Several studies have demonstrated no linked HIV transmissions in serodifferent sexual encounters where the partner with HIV has an undetectable viral load. As a result, awareness and dissemination of treatment as prevention, and movements such as “Undetectable = Untransmittable” (U = U), has grown.
We conducted an online cross-sectional survey from November 2017 through September 2018 to gather data from a total of 111,747 sexual minority men (SMM) in the United States.
Participants provided sociodemographic data and answered questions regarding biomedical status, HIV and STI prevention behaviors, drug use, condomless anal sex, and perceived accuracy of the U = U message. We conducted analyses to understand factors associated with perceived accuracy of U = U stratified by HIV status.

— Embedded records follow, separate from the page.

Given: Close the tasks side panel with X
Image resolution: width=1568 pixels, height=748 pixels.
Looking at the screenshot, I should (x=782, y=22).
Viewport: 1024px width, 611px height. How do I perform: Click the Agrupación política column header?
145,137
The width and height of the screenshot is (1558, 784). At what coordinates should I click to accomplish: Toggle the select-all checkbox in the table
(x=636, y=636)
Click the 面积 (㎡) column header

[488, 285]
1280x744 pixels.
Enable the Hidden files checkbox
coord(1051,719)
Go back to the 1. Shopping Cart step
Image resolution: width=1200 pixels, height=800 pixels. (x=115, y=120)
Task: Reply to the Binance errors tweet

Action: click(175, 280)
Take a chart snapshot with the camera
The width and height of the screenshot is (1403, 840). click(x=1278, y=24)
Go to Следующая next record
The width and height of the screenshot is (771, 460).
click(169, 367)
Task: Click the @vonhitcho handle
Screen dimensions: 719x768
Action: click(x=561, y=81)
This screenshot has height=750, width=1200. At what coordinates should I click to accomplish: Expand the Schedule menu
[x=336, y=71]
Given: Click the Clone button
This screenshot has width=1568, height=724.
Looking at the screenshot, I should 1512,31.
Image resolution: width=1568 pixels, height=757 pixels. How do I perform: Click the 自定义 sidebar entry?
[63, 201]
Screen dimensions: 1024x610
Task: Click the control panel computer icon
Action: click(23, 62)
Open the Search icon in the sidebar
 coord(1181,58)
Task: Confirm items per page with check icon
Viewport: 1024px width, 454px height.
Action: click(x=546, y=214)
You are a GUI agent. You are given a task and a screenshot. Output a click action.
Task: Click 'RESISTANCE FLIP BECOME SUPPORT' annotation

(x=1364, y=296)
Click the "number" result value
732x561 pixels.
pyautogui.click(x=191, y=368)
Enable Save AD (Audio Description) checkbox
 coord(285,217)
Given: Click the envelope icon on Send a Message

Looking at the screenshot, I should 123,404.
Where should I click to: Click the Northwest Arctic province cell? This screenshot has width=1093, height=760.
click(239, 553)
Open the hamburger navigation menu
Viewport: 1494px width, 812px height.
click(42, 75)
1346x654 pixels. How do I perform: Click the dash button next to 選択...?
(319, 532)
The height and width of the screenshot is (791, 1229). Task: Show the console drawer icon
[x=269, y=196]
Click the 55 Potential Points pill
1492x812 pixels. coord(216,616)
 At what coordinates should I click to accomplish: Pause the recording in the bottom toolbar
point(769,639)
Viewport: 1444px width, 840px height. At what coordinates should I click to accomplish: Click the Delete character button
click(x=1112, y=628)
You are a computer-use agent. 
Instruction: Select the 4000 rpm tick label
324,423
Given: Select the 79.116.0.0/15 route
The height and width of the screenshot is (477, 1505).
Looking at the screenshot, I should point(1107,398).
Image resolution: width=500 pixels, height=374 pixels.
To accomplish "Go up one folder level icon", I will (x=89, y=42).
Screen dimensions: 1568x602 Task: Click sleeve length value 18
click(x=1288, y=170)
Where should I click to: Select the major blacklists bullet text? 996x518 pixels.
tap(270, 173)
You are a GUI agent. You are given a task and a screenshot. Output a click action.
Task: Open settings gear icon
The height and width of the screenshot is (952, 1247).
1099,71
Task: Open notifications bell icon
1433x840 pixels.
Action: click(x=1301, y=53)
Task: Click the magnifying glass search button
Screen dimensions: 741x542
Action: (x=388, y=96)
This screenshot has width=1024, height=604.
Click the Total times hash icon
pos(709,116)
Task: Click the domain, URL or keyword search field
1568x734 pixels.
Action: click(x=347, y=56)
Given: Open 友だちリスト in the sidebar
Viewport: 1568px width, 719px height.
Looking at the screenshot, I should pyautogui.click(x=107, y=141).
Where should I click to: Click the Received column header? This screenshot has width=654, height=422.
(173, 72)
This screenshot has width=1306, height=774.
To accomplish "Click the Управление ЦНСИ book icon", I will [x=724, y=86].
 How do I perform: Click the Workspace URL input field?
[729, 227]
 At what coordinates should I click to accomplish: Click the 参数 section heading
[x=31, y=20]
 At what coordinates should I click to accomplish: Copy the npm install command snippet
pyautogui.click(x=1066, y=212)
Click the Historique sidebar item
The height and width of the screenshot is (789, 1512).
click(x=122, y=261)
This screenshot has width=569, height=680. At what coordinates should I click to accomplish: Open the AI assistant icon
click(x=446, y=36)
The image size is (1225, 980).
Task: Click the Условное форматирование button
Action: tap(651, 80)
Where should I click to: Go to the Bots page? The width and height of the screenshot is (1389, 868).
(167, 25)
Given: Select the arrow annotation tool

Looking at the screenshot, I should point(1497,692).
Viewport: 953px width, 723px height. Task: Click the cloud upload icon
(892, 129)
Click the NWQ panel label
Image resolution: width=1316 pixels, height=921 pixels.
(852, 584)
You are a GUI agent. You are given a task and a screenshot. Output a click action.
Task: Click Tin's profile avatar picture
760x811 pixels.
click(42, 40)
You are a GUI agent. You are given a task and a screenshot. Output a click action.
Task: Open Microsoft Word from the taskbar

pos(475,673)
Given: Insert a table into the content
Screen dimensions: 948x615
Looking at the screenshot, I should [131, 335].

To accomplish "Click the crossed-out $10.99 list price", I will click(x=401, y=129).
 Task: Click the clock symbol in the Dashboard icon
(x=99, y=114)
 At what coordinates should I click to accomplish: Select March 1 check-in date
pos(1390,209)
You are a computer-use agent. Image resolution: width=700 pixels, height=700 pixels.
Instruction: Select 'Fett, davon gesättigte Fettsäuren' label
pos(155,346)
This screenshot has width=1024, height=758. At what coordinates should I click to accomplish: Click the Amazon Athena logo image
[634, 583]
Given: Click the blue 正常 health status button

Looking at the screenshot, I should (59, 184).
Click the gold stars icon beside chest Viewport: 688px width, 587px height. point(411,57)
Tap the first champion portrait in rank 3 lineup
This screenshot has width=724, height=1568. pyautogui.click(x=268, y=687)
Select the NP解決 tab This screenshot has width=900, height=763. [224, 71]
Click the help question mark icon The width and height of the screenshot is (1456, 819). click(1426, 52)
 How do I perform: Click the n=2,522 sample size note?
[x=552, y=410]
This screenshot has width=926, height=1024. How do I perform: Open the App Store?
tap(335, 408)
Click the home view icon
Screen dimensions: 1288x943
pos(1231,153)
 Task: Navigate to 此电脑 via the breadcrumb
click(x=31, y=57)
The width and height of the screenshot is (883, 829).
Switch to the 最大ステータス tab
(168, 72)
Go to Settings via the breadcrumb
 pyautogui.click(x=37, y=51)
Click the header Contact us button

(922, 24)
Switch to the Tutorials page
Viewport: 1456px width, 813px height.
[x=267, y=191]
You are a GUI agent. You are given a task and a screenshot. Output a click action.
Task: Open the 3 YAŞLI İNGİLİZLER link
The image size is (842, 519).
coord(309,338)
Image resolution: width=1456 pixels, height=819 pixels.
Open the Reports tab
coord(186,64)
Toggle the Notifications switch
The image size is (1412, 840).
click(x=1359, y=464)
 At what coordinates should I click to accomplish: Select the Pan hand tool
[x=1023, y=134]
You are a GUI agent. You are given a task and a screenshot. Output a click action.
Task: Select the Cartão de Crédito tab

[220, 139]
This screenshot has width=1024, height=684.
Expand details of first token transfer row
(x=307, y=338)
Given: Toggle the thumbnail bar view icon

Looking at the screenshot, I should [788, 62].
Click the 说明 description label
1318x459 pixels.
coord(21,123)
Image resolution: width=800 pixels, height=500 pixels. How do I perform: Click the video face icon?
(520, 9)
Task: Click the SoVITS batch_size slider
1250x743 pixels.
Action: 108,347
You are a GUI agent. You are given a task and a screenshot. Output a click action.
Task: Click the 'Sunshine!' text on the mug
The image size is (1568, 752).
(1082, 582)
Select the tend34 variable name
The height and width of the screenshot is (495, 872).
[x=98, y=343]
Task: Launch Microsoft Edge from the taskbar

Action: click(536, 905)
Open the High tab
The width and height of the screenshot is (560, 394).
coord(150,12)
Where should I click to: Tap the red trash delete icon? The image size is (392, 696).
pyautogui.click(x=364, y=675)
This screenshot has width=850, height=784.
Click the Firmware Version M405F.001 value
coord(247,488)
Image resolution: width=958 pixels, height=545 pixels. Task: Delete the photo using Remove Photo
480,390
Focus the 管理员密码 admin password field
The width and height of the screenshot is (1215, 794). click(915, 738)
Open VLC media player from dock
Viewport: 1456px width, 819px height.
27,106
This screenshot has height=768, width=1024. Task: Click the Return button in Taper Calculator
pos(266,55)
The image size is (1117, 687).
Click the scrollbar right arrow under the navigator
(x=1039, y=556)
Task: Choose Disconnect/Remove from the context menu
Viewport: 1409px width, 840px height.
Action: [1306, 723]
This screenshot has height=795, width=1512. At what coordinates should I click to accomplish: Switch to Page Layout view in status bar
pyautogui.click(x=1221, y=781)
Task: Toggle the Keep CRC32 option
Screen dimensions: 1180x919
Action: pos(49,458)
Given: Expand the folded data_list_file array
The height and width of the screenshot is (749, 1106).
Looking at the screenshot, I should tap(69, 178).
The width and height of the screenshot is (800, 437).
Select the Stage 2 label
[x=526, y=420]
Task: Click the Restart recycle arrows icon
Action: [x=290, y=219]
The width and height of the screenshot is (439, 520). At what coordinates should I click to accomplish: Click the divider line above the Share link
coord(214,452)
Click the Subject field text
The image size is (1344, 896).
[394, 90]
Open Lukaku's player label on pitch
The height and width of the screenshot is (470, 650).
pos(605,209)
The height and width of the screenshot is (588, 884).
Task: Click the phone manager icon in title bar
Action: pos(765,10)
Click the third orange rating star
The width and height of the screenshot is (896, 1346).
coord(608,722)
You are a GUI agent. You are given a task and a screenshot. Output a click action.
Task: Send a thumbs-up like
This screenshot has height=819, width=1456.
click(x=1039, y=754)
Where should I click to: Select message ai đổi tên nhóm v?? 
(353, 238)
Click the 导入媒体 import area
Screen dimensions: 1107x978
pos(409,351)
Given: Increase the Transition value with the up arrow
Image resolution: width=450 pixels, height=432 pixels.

Overall, 53.2% of the sample perceived U = U as accurate, with the highest rates among HIV-positive SMM (83.9%), followed by HIV-negative (53.8%) and status-unknown (39.0%) SMM. Multivariable models showed accuracy beliefs were, on average, 1–2% higher for each consecutive month of recruitment. Consistent with previous work, there was greater heterogeneity among HIV-negative and unknown men, with several factors differentiating perceived accuracy, compared with SMM with HIV. Perceived transmission risk levels with undetectable partners were skewed well above accurate levels, and greater perceived transmission risk was associated with lower perceived accuracy of U = U.
Public confidence in treatment as prevention and U = U is growing, but clear, unequivocal messaging about the effectiveness of U = U is critical. Owing to misunderstandings of risk, language that focuses on protective benefits rather than transmission risks may reach more people and allow for better comparisons with PrEP and condoms.